As manifestações que eclodiram no Irã a partir do final de dezembro de 2025 são, em sua essência, um reflexo de profundas queixas econômicas. A desvalorização acentuada do rial, a moeda nacional, atuou como estopim, elevando drasticamente os preços e corroendo o poder de compra da população, especialmente em um cenário de inflação alimentar recorde. Este descontentamento se espalhou rapidamente de Teerã para diversas províncias, abarcando comerciantes, estudantes e a classe média.
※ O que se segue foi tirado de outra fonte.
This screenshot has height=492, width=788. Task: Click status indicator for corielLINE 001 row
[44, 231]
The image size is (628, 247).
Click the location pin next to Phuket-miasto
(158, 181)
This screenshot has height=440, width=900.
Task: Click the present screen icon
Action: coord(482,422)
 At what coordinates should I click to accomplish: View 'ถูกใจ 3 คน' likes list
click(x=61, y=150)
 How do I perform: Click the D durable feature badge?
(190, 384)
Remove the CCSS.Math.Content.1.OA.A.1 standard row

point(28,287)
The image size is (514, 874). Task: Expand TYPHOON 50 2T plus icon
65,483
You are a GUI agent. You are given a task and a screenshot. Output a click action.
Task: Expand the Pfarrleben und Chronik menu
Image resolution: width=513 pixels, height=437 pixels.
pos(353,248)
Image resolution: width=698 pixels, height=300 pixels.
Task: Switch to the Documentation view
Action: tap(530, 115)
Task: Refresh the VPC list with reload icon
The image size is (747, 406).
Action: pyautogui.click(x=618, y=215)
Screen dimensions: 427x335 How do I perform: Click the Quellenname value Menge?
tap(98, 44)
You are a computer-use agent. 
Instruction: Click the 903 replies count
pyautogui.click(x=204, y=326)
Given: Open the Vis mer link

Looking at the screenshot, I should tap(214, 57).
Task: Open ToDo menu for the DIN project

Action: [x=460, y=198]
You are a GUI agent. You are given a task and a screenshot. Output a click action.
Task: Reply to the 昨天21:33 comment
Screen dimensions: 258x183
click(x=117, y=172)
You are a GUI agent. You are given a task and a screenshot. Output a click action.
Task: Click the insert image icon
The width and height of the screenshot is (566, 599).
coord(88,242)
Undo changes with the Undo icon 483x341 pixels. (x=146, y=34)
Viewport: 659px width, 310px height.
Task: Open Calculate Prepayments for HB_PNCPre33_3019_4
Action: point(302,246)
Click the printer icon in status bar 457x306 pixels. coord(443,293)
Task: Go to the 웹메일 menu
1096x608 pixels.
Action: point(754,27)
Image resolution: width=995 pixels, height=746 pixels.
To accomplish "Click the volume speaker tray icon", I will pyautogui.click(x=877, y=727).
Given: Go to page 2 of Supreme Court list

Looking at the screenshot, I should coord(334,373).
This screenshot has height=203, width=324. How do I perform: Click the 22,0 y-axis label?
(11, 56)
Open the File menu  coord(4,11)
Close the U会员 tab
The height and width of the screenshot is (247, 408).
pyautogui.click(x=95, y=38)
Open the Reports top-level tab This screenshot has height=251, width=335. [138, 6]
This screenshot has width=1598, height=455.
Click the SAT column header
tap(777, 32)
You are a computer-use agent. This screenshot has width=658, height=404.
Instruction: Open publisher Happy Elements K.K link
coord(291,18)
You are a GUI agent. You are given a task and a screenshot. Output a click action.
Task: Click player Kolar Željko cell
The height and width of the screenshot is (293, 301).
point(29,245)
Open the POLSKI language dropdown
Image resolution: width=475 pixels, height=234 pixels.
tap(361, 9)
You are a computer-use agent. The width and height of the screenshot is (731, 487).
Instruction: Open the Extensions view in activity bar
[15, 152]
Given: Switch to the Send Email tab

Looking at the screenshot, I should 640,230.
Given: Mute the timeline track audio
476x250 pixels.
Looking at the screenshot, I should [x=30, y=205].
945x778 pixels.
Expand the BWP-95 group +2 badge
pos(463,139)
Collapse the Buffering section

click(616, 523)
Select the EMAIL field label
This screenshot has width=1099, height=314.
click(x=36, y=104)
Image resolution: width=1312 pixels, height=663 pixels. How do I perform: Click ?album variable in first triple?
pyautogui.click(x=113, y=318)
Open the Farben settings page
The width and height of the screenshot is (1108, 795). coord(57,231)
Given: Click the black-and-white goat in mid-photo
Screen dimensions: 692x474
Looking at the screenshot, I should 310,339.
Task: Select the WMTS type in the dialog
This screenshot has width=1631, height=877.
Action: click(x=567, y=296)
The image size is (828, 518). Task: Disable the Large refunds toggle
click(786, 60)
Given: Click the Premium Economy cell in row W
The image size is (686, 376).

Em dezembro de 2025, o rial iraniano atingiu mínimas históricas, chegando a cerca de 1,6 milhão por dólar americano no mercado aberto em janeiro de 2026. Esta queda abrupta acumulou uma desvalorização de aproximadamente metade do seu valor em 2025. Essa instabilidade monetária, que no Irã nunca é meramente uma questão técnica, impulsionou a inflação alimentar anual para 72% em dezembro de 2025, quase o dobro da média recente. A inflação geral do país superou os 40% no mesmo período.
Tais pressões econômicas têm sido um fardo contínuo para os iranianos, que enfrentam anos de instabilidade e veem suas economias e qualidade de vida deteriorarem-se progressivamente. A população se mostra cada vez mais impaciente com as promessas de reformas que, a curto prazo, tendem a agravar a situação, como apontado por Djavad Salehi-Isfahani em análise para o Project Syndicate.
A espiral da desvalorização e o impacto no custo de vida
A rápida desvalorização do rial tem implicações diretas e severas no cotidiano. Quando a moeda perde valor, os custos de importação disparam, impactando diretamente os preços de bens essenciais, como alimentos e medicamentos. Salários, muitas vezes definidos anualmente, não conseguem acompanhar essa escalada inflacionária, gerando uma perda real no poder de compra. O custo dos alimentos, por exemplo, aumentou 57,90% em setembro de 2025 em relação ao ano anterior.
A hiperinflação, que superou os 40% em 2025, encareceu alimentos, energia e bens essenciais para milhões de iranianos. Além da desvalorização da moeda, a crise é agravada por sanções ocidentais impostas desde 2018, relacionadas ao programa nuclear do país. A retomada de sanções da ONU em setembro de 2025 intensificou ainda mais a pressão econômica.
Sanções, má gestão e o clamor por mudança
As sanções internacionais, a má gestão econômica e a corrupção política são fatores que contribuem para a deterioração das condições de vida. Além disso, os protestos também refletem a frustração com os subsídios cortados, apagões energéticos e escassez de água. Inicialmente motivadas por questões econômicas, as manifestações rapidamente evoluíram para um movimento mais amplo que critica as prioridades do regime, incluindo gastos elevados com programas militares.
Slogans como “Pão, trabalho, liberdade” e “Nem Gaza, nem Líbano, dou minha vida pelo Irã” refletem a insatisfação com a política externa e o desejo por um foco maior nas necessidades internas. Analistas como Gissou Nia, advogada de direitos humanos, afirmam que, embora a crise econômica seja o catalisador, os manifestantes expressam um desejo profundo de mudança de regime. O professor Danny Zahreddine da PUC Minas também destaca que a crise econômica coloca o regime em risco.
A crise econômica no Irã, manifestada pela desvalorização do rial e pela inflação galopante, serve como um lembrete contundente de que a estabilidade política está intrinsecamente ligada à saúde financeira de uma nação. A menos que soluções eficazes e imediatas sejam encontradas para mitigar o sofrimento econômico da população, o Irã poderá continuar a ser palco de instabilidade social, com o governo enfrentando o desafio de restaurar a confiança e garantir a subsistência de seus cidadãos em um cenário de crescentes demandas por reformas mais amplas e duradouras.